40% van de organisaties heeft moeite om te bepalen waar ze zich op moeten richten om aan de regels te voldoen en ongeveer 34% van de bedrijven is van mening dat er een gebrek is aan wettelijke richtlijnen. De helft van alle organisaties gelooft dat een efficiënt beheer van persoonsgegevens kan leiden tot een winstgevend voordeel. Organisaties die al gecertificeerd zijn, hebben niet met deze problemen te maken en zijn beter in staat om het concurrentievoordeel van gegevensbescherming (58,3%) te benutten.

Technologie en regelgeving: een toegevoegde waarde of complicatie?

Volgens 34,3% van de deelnemers aan het onderzoek vormen nieuwe digitale technologieën, zoals Big Data Analytics, IOT (Internet of Things),  blockchain en smart tags, een bedreiging voor de gegevensbescherming, terwijl 15,4% van de organisaties van mening is dat deze technologieën gunstig kunnen zijn voor het beschermen van gegevens.

Klein aantal organisaties expert in dataprotectie 

Slechts 7,5% van de respondenten beschouwt zichzelf als deskundig op het gebied van informatiebeveiliging. Kwetsbare sectoren (15,3%) en gecertificeerde organisaties (12,3%) zijn samen goed voor een groot percentage van de organisaties met geavanceerde privacy managementvaardigheden. Bijna iedereen is zich ervan bewust dat dit een essentiële kwestie is. Naar verwachting zullen de vaardigheden de komende twee jaar verbeteren. 77% van alle organisaties zal in het komende jaar de investering in privacy beheer handhaven of verhogen.

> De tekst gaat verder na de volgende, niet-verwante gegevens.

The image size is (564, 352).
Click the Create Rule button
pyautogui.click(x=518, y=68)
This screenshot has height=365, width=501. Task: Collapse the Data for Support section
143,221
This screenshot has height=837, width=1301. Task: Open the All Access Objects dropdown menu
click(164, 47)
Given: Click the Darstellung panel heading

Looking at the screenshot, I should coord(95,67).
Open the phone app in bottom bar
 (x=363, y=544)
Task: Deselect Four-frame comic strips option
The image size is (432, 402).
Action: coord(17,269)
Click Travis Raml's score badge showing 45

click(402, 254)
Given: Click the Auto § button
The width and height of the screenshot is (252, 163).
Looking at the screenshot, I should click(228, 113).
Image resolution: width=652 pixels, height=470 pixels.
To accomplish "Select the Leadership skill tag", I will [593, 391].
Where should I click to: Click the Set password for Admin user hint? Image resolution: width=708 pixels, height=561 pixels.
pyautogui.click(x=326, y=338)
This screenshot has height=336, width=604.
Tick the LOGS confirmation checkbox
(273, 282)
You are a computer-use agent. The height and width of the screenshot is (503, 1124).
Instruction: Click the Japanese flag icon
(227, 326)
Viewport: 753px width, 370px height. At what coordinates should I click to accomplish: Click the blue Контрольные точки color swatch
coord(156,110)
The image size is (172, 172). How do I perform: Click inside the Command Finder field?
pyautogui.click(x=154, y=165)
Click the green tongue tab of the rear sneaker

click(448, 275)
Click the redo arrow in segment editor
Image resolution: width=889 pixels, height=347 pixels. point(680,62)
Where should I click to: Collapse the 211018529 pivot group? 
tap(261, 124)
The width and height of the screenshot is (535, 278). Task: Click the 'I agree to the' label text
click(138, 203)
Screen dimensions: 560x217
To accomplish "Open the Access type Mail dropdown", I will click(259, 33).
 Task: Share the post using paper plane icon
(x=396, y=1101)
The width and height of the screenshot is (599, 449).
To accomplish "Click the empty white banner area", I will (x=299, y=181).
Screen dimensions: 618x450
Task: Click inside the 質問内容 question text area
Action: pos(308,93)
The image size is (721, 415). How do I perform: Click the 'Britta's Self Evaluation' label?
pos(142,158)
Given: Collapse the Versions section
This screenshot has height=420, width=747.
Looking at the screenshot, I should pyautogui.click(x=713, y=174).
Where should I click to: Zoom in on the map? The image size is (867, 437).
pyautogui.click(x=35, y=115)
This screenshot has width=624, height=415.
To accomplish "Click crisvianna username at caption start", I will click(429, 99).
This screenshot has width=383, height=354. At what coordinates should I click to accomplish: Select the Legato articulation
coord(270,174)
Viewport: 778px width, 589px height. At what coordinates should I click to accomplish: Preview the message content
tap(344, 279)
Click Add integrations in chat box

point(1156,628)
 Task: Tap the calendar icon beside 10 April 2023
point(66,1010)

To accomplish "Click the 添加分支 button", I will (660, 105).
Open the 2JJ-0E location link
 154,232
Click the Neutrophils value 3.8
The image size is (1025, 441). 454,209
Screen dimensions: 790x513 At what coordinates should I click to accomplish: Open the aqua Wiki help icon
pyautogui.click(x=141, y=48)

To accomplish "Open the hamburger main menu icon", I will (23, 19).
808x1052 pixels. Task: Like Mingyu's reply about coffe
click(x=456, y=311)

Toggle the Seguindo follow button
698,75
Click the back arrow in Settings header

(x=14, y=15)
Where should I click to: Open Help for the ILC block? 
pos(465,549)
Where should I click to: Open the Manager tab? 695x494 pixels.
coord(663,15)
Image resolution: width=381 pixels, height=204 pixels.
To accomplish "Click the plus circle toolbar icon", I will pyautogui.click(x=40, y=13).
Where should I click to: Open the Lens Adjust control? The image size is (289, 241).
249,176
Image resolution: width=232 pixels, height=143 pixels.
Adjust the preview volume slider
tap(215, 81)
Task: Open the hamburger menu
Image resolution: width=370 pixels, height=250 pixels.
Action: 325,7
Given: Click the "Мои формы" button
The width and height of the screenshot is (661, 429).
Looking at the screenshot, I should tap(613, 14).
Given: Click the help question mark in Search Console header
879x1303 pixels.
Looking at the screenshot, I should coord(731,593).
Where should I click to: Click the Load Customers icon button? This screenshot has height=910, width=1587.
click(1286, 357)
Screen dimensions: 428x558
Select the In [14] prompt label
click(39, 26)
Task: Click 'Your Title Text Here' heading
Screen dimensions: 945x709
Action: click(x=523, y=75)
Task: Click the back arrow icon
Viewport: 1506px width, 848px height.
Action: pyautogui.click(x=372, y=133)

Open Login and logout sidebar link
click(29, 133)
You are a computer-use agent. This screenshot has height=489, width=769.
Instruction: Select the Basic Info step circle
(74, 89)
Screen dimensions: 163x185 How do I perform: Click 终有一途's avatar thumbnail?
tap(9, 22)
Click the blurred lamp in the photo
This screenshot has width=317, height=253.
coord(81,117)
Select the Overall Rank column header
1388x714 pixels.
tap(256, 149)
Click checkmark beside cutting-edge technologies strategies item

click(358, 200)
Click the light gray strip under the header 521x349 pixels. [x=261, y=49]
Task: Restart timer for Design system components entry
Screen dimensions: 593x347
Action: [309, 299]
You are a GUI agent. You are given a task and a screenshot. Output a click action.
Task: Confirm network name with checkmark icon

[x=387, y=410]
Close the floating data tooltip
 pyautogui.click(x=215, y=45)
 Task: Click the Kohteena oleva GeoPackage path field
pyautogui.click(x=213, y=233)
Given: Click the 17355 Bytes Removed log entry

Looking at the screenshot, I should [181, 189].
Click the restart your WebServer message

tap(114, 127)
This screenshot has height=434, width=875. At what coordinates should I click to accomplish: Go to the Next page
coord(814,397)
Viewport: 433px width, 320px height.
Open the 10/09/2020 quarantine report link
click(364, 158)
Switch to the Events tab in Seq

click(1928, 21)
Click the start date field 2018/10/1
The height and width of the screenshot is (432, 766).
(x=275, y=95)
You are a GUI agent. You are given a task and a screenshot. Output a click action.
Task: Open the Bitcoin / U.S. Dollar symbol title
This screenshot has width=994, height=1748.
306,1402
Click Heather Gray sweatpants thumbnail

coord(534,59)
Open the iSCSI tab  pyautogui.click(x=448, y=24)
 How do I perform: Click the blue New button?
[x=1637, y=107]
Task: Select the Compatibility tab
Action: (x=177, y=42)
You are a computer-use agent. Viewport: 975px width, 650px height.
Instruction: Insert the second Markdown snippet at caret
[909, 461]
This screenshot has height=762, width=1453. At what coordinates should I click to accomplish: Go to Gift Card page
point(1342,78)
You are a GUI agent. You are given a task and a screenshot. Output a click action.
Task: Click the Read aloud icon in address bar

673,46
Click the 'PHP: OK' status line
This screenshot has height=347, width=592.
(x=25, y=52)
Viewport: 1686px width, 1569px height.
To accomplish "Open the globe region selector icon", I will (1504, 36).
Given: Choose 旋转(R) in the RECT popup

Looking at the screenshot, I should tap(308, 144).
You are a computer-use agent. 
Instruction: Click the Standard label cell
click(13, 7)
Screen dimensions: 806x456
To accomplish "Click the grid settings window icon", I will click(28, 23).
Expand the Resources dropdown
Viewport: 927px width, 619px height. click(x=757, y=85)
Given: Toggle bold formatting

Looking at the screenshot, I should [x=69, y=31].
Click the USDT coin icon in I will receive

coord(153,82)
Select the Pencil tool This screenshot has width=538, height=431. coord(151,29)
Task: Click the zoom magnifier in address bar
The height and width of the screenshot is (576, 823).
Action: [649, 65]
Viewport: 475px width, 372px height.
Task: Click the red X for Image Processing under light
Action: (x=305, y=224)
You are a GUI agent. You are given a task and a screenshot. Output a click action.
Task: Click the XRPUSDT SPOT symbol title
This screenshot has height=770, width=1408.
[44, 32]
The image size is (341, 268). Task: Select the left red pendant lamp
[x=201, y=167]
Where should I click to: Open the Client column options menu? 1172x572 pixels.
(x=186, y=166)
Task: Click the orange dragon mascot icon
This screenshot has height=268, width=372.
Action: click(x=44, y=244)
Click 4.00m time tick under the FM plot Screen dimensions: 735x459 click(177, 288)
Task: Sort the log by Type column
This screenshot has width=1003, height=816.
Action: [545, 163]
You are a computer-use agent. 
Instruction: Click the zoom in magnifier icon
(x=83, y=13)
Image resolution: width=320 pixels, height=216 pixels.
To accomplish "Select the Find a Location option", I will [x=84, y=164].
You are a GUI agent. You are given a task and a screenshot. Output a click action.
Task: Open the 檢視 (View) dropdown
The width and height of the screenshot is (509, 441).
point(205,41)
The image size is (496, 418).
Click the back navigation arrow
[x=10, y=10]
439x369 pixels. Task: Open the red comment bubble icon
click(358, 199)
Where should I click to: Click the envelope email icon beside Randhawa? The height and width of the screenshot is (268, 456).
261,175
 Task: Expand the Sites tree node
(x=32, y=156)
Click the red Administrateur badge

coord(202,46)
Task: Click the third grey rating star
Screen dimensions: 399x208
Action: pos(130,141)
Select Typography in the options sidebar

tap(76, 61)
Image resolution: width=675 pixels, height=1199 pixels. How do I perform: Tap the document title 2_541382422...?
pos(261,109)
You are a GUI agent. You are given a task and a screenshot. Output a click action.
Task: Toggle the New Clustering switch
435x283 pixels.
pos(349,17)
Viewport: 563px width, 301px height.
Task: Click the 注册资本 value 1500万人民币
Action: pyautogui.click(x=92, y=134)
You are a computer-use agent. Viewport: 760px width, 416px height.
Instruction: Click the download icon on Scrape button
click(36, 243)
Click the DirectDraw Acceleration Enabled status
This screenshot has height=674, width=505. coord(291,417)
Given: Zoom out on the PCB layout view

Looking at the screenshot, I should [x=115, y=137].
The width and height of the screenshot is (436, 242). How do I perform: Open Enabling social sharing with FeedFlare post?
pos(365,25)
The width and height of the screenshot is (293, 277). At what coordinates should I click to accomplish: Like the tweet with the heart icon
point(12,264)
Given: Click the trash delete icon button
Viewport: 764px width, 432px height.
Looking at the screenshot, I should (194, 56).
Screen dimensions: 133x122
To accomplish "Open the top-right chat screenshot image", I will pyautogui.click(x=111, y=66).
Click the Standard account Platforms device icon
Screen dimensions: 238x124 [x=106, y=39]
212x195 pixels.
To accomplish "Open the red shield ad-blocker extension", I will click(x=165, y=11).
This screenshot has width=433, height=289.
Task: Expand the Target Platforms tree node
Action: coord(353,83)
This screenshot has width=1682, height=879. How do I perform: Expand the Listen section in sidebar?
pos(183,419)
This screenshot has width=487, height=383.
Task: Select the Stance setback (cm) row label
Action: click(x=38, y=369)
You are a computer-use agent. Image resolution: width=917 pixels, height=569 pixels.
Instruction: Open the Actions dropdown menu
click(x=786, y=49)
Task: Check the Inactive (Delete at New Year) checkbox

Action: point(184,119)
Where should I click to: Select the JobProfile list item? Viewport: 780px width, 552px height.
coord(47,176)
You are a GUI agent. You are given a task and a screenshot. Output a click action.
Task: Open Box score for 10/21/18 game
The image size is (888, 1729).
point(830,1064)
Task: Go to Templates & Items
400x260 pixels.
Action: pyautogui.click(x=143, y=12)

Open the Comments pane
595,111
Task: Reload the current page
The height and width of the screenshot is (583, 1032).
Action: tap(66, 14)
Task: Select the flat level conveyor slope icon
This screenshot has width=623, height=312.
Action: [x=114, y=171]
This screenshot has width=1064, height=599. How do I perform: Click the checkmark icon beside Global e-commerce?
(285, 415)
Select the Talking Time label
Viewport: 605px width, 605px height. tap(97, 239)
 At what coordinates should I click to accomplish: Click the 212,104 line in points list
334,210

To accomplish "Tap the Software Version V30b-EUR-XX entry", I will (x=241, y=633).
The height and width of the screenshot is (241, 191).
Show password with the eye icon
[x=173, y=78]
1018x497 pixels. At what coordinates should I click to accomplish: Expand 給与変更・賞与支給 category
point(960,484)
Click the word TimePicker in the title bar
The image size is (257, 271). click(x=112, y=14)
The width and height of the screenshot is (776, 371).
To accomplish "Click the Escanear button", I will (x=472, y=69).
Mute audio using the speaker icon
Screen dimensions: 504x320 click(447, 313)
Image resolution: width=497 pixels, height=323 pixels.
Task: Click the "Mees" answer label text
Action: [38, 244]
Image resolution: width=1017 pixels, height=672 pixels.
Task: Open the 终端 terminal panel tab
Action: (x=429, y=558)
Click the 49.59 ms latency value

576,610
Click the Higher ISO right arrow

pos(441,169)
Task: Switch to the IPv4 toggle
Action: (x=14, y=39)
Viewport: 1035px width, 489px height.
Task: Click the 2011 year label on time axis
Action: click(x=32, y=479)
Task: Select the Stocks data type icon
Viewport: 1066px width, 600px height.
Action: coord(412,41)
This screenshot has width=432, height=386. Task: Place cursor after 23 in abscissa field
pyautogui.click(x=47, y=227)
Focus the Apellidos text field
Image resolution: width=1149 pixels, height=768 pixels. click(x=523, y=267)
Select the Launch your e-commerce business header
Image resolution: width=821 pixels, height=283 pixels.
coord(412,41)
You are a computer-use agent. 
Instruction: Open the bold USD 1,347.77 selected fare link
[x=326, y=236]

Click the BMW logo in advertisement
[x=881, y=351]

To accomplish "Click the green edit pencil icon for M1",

Certificering, een ondersteuning voor gegevensbescherming

Voor de meerderheid (83%) van alle gecertificeerde organisaties, voelde certificering volgens ISO/IEC 27001 als ondersteuning voor het op orde brengen van de gegevensbescherming. ISO/IEC 27001 vereist een beleid, duidelijk gedefinieerde taken en verantwoordelijkheden, werkende processen en technologieën voor informatiebeheer en getrainde medewerkers. De behaalde voordelen compenseren de meest urgente risico's waarmee bedrijven te maken hebben.  Van de organisaties die deze voordelen merken, heeft 44,4% een hogere betrokkenheid van werknemers en omvat 46% de toepassing van passende technische maatregelen.